1a. Malgré l’article 15.2 de la Constitution genevoise, il n’existe aujourd’hui aucune base légale concernant la prévention et la lutte contre les violences, les stéréotypes et les discriminations basées sur l’orientation sexuelle et l’identité de genre. Êtes-vous en faveur d’une loi cantonale visant à prévenir et lutter contre les violences, les stéréotypes et les discriminations basées sur l’orientation sexuelle et/ou l’identité de genre?
Oui : « A l'instar du projet au niveau fédéral le canton devrait combattre ces discriminations au même titre que le racisme. La norme pénale antiraciste devrait être complétée en y ajoutant l'orientation sexuelle et l'identité du genre.  »
1b. Êtes-vous en faveur d’un plan d’actions cantonal visant à prévenir et lutter contre les violences, les préjugés et les discriminations basées sur l’orientation sexuelle et/ou l’identité de genre?
Oui : « Sans activités concrètes une norme reste souvent lettre morte. Donc oui il faut impérativement un plan d'action.  »
1c. Le BPEV inclut un poste de chargé.e de projets LGBTIQ à 20 %. Êtes-vous en faveur de l’extension de ce poste à un plein temps, temps de travail qui reflèterait mieux les besoins du poste, notamment liés à l’application du Regal?
Oui : « Pas de problèmes d'une augmentation du taux d'activité du poste de chargé-e de projets LGBTIQ, si il y a un besoin. Difficile pour un-e candidat-e de l'évaluer.
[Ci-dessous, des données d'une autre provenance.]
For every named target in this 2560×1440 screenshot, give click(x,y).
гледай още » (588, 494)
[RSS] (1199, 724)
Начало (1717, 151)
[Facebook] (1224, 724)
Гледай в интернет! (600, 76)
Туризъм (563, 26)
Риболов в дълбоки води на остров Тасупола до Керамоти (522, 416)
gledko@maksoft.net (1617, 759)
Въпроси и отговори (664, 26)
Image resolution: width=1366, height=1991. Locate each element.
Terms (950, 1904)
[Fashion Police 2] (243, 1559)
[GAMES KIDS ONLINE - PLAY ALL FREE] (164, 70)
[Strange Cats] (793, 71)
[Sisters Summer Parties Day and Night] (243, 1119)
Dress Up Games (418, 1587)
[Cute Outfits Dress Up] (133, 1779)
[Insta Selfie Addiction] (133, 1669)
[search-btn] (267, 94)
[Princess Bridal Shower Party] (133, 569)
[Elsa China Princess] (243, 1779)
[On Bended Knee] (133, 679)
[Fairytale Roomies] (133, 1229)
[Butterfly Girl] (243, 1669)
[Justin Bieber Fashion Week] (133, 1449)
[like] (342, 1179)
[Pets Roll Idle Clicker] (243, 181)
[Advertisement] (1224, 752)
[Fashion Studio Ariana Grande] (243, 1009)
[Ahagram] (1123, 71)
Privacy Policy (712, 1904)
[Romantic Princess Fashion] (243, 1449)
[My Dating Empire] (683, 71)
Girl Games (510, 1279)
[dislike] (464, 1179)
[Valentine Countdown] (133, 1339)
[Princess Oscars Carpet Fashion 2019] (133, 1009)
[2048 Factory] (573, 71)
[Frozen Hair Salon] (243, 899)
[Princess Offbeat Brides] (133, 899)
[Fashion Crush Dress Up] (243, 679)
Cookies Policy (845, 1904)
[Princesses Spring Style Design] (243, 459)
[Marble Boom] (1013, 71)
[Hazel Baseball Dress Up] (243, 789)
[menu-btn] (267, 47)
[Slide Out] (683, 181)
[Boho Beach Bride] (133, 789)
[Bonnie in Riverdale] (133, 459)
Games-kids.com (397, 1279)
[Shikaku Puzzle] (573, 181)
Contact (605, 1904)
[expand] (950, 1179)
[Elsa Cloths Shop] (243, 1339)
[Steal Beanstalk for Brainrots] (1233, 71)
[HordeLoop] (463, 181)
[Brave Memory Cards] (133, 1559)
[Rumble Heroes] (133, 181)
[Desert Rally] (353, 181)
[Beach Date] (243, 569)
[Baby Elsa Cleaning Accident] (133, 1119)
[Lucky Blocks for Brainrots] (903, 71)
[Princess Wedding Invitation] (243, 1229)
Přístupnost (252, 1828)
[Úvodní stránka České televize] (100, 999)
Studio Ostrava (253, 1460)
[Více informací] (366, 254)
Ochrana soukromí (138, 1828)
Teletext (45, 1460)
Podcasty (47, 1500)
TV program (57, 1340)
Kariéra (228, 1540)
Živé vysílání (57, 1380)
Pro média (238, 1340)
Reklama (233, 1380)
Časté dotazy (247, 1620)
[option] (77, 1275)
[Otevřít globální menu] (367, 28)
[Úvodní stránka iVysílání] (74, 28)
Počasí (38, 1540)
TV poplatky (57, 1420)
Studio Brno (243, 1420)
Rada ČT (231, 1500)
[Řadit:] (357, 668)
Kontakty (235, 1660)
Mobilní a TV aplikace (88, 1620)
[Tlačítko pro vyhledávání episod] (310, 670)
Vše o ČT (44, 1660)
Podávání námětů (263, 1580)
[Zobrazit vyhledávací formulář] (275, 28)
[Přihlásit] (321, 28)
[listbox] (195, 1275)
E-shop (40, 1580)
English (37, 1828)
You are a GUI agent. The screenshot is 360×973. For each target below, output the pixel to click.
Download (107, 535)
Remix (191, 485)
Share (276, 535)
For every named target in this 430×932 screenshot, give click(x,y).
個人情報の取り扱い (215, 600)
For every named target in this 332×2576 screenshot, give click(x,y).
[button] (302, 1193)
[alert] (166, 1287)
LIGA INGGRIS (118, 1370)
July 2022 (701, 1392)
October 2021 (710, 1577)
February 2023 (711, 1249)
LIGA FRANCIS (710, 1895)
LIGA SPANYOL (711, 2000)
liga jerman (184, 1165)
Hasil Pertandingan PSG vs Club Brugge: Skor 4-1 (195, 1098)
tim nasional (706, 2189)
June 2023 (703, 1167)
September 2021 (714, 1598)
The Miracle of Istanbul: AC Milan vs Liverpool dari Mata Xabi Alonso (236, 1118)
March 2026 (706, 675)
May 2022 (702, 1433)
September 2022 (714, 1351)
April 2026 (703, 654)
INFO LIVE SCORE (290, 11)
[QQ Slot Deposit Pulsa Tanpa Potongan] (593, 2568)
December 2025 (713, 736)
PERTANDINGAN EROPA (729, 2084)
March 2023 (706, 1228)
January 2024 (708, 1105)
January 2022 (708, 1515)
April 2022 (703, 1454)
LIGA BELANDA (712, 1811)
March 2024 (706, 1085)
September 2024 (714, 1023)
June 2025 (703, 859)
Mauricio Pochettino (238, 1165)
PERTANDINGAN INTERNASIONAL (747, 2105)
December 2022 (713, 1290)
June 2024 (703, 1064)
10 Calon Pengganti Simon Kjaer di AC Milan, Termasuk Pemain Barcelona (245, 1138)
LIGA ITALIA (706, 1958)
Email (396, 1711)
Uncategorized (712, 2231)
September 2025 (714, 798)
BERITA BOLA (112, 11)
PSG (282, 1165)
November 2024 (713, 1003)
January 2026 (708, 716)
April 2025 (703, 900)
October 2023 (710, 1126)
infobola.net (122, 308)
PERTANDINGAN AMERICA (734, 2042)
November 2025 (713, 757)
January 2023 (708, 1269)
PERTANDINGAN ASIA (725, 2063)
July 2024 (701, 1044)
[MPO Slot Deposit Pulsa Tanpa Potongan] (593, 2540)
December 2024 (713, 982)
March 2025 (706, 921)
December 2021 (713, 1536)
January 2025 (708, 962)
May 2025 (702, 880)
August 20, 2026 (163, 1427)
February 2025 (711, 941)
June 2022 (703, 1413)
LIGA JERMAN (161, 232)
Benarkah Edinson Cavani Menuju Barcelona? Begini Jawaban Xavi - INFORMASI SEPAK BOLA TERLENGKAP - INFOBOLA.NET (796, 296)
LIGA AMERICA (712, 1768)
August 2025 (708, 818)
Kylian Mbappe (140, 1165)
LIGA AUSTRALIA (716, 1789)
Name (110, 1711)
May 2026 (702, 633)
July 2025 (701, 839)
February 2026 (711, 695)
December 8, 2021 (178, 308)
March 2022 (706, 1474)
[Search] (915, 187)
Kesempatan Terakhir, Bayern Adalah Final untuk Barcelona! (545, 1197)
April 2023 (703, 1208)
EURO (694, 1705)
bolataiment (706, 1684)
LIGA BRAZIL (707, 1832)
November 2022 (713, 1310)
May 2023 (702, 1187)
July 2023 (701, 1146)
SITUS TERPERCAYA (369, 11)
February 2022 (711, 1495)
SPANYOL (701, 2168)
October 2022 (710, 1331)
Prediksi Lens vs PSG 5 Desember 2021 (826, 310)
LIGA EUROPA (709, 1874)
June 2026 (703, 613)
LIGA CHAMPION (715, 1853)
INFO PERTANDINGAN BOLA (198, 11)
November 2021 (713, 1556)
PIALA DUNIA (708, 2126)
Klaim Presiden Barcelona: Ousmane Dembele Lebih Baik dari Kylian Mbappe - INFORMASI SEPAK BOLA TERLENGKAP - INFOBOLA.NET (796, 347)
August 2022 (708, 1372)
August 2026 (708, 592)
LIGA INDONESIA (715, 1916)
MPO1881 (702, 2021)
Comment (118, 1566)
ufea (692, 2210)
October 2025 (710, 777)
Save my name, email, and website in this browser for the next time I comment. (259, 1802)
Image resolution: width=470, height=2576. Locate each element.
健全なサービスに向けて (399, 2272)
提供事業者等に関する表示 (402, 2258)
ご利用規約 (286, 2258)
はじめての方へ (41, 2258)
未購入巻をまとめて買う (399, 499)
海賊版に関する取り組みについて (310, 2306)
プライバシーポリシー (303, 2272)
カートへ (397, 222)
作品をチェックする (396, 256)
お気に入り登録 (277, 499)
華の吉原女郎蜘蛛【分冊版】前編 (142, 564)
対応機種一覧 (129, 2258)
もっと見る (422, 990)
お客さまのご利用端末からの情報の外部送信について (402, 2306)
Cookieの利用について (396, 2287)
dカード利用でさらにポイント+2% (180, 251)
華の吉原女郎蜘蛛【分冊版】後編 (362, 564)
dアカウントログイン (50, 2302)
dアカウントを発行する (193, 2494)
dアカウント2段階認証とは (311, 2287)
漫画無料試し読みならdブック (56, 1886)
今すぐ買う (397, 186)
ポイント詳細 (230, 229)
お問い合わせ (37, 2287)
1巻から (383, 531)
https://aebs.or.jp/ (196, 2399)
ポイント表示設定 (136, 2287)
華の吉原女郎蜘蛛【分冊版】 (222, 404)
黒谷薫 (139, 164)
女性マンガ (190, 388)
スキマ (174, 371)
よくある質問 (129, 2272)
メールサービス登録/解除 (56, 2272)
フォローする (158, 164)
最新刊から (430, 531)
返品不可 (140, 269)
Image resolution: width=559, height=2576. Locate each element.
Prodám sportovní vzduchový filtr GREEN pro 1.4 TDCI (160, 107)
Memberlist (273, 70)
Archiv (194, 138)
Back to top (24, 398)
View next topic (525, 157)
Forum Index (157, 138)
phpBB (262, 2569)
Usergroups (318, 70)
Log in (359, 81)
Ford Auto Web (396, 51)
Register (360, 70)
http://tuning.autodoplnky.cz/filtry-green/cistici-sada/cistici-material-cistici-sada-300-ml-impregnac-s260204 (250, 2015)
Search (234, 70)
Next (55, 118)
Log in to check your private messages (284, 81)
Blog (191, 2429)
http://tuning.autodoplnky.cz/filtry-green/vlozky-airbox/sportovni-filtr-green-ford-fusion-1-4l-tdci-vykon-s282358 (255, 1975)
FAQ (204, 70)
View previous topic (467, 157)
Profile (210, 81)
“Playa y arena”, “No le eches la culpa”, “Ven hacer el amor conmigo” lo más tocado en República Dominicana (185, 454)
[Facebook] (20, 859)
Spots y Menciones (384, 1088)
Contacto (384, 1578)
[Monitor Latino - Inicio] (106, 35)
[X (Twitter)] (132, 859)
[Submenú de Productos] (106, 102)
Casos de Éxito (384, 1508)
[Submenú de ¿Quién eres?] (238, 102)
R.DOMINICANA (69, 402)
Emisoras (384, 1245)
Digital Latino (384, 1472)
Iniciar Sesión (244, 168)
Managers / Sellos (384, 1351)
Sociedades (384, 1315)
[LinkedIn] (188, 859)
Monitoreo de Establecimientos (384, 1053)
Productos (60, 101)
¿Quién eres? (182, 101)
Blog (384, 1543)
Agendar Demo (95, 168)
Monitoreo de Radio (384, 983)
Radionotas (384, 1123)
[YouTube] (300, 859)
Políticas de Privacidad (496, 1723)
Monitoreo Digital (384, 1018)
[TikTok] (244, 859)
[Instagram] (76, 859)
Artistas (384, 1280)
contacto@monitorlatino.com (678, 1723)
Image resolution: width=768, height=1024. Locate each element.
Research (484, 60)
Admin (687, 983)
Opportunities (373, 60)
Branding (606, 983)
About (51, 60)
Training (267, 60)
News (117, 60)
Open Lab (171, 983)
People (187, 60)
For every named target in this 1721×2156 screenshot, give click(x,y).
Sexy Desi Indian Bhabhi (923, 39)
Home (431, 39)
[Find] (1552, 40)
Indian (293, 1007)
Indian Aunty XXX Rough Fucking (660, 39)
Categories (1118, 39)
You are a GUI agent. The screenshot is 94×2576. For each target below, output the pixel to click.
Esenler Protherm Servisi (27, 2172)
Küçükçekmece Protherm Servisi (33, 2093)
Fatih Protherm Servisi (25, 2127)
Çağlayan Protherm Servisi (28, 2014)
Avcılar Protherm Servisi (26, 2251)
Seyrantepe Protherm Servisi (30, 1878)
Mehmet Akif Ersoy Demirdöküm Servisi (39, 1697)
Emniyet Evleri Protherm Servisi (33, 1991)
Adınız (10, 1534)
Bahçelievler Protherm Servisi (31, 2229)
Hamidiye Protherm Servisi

Ceci étant un 20% pour tout le canton me semble quand même très, très peu.  »
  1d. Êtes-vous en faveur du renforcement de la prévention et de la lutte contre les discriminations, les violences et les préjugés, intégrant les discriminations basées sur l’orientation sexuelle ou l’identité de genre?
Oui : « Absolument! Cette situation n'est pas acceptable dans un pays riche et "développé" comme la Suisse.  »
  1e. Êtes-vous en faveur d’une intégration des spécificités et vulnérabilités liées à la santé des femmes lesbiennes et bisexuelles dans les campagnes cantonales de prévention de santé?
Oui : « Je me sens un peu mal à l'aise quand on parle d'une "prévention ciblée et active auprès des femmes lesbiennes et bisexuelles", car je trouve que les hommes homosexuels et bisexuels doivent en faire partie aussi. Quand j'écoute les jeunes dans la cours d'école, il utilise souvent "pédé" pour dénigrer un autre garçon qui ne rentre pas dans les schémas préétablis au sein de notre société (virilité). J'ai l'impression, peut-être tout à fait fausse, je le reconnais, que les femmes lesbiennes et bisexuelles sont moins "visibles" . Study: "This paper discusses the basis for differences among heterosexuals in their reactions to gay people, with special emphasis on the issue of gender differences. Three studies conducted with students at six different universities revealed a consistent tendency for heterosexual males to express more hostile attitudes than heterosexual females, especially toward gay men. The same social psychological variables appear to underlie both males’ and females’ attitudes toward both gay men and lesbians: religiosity, adherence to traditional ideologies of family and gender, perception of friends’ agreement with one's own attitudes, and past interactions with lesbians and gay men. The role of these variables in shaping attitudes is discussed and areas for future research are proposed. Construction and validation of the Attitudes Toward Lesbians and Gay Men (ATLG) scale are also described". (http://www.tandfonline.com/author/Herek%2C+Gregory+M) »

2. Milieux professionnels

Les conclusions de l’étude «Être LGBT au travail» menée par l’Institut des Études Genre et la Fédération genevoise des associations LGBT montrent que les violences, les discriminations et les stéréotypes LGBT-phobes sont encore bien trop présents dans les milieux professionnels suisses, avec des conséquences négatives sur la santé des employé.e.s, sur l’égalité des chances et sur le climat de travail. Le Règlement pour l’égalité et la prévention des discriminations en raison du sexe, de l’orientation sexuelle et de l’identité de genre (REgal) prévoit des mesures pour prévenir et lutter contre les discriminations, les violences et les préjugés en raison du sexe, de l’orientation sexuelle et de l’identité de genre au sein de l’administration cantonale. Êtes-vous favorable à ce que l’État encourage les milieux professionnels privés et publics, notamment via l’OCIRT, à mettre en place des mesures dans leurs politiques internes visant à prévenir et à lutter contre les discriminations LGBT-phobes en contexte professionnel?
Oui : « A nouveau les mesures seules ne seront pas assez efficaces, si il n'y a pas une véritable culture du changement.  »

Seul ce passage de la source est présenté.